PHOSforUS

PHOSforUS horizontal information-based phosphorylation site predictor


Keywords
phosphorylation, protein, predictor
License
MIT
Install
pip install PHOSforUS==1.0.3

Documentation

PHOSforUS predictor usage guide

1. PHOSforUS features

PHOSforUS is a fully biophysical parameter-based protein phosphorylation site predictor. From input sequences, it calculates 18 biophysical features, including:

  • Horizontal features (6): Hydrophobicity, Secondary structure propensity, PII propensity, etc.
  • Vertical features (4): AA molecular weight, residue charge, surface area, etc.
  • eSCAPE thermodynamic features (8): dG, dHap, dHpol, TdS, etc.

All individual biophysical features are sent to sub-predictors, based on Naive Bayes classifier. Resulting scores are sent to downstream metapredictor, based on gradient boosting classifier. Prediction results are compiled into single result file per each sequence, which could be found in result_output folder.

:: Material provided ::
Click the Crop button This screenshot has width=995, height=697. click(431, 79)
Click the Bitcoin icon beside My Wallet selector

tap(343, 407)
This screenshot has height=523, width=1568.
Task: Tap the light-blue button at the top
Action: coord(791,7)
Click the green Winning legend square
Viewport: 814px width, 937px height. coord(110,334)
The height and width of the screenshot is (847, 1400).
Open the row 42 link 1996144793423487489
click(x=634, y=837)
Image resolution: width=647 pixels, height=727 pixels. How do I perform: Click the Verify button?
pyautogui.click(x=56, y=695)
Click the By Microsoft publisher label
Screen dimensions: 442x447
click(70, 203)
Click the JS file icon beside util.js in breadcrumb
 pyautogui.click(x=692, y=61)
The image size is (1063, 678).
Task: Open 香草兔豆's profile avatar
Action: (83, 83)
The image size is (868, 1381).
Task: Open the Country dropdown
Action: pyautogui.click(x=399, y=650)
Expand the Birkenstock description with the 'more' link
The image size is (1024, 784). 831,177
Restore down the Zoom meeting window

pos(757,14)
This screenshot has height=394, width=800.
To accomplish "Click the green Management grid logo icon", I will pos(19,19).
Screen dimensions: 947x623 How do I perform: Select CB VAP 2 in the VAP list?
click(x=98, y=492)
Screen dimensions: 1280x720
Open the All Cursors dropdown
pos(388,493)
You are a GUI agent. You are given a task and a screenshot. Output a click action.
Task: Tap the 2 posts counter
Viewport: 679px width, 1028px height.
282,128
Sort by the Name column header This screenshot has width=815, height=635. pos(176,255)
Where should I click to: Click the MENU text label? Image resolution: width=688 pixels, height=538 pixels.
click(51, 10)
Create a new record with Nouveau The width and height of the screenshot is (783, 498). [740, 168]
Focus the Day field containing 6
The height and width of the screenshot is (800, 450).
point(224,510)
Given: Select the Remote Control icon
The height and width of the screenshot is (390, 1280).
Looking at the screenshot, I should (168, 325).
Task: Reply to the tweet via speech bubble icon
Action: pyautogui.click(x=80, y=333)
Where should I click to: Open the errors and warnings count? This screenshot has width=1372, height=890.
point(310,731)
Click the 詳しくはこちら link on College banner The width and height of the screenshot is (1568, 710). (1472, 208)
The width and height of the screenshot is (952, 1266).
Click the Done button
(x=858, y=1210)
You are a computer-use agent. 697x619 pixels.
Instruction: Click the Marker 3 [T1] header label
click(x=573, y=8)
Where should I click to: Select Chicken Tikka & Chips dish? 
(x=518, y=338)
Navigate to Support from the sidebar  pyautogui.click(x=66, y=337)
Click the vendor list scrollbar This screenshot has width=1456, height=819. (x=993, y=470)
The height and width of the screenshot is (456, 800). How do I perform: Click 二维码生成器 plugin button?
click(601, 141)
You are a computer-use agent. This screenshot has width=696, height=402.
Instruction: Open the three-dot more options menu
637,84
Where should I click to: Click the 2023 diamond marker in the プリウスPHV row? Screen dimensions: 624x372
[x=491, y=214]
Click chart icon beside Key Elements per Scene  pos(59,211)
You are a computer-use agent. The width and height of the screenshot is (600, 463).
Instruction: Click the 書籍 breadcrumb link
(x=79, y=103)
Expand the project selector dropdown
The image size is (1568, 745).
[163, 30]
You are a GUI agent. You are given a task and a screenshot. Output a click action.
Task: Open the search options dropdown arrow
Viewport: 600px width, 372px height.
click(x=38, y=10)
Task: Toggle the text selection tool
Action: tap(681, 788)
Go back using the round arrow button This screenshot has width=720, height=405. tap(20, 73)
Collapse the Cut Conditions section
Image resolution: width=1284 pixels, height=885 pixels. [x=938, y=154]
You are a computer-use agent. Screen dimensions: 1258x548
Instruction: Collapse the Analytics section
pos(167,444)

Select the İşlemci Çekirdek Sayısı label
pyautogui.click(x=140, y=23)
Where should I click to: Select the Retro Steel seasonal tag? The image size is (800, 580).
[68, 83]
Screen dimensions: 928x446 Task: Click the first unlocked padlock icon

:: Task A ::
Answer these questions about the PHOSforUS page:
(i) Under what license is it released?
(ii) How many vertical features does it calculate?
(iii) What kind of classifier is the downstream metapredictor based on?
:: Task B ::
Continue the PHOSforUS usage guide from its final sentence.

:: Output A ::
(i) MIT
(ii) 4
(iii) A gradient boosting classifier

:: Output B ::
2. System requirement

PHOSforUS is built on python 2.7 environment. Along with base packages, it requires installation of numpy and scikit-learn package.

  • numpy: 1.16.5
  • scikit-learn: 0.20.3

After you fetched github repository, you can install PHOSforUS with setup.py:

python setup.py install

Alternatively, you could use Conda to download PHOSforUS and its dependencies. It could be installed with conda run:

conda install -c mcho22 phosforus 

Another option you could use is pip. It could be installed with pip as follow:

pip install PHOSforUS

After you install the package, you could test the installation with this test script:

from phosforus import phosforus
phosforus.phosforus("ACDEFGHIKLMNPQRSTVWY", file_input = False, manual_input = True, verbose = True)

3. Usage samples

(don't forget to import: from phosforus import phosforus)

Option #1: phosforus.phosforus([filename])

If no other arguments other than input file name is given, PHOSforUS automatically targets for that file and predicts phosphorylation site. After prediction is completed, result file is generated in 'result_output/' folder. Sequence files should follow fasta format for smooth analysis. If multiple sequences are placed in a single file, PHOSforUS will predict phosphorylation sites in each of sequences but separate result files will be produced for each.

Option #2: phosforus.phosforus([dirname], file_input = False, directory_input = True)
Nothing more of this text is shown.